INSTRUCTIONS TO FOLLOW:
Please copy out all the data. Every detail stays the same.

Collected data:
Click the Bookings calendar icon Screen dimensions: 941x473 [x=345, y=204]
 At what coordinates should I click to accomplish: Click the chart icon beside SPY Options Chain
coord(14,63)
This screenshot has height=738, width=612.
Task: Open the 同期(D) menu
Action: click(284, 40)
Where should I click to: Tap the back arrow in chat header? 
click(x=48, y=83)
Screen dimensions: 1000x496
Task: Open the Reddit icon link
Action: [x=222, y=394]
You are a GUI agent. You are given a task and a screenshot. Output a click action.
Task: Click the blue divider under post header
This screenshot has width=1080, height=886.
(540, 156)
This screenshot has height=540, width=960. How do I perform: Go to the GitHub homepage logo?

FINISHED TASK:
Click the Bookings calendar icon Screen dimensions: 941x473 [x=345, y=204]
 At what coordinates should I click to accomplish: Click the chart icon beside SPY Options Chain
coord(14,63)
This screenshot has height=738, width=612.
Task: Open the 同期(D) menu
Action: click(284, 40)
Where should I click to: Tap the back arrow in chat header? 
click(x=48, y=83)
Screen dimensions: 1000x496
Task: Open the Reddit icon link
Action: [x=222, y=394]
You are a GUI agent. You are given a task and a screenshot. Output a click action.
Task: Click the blue divider under post header
This screenshot has width=1080, height=886.
(540, 156)
This screenshot has height=540, width=960. How do I perform: Go to the GitHub homepage logo?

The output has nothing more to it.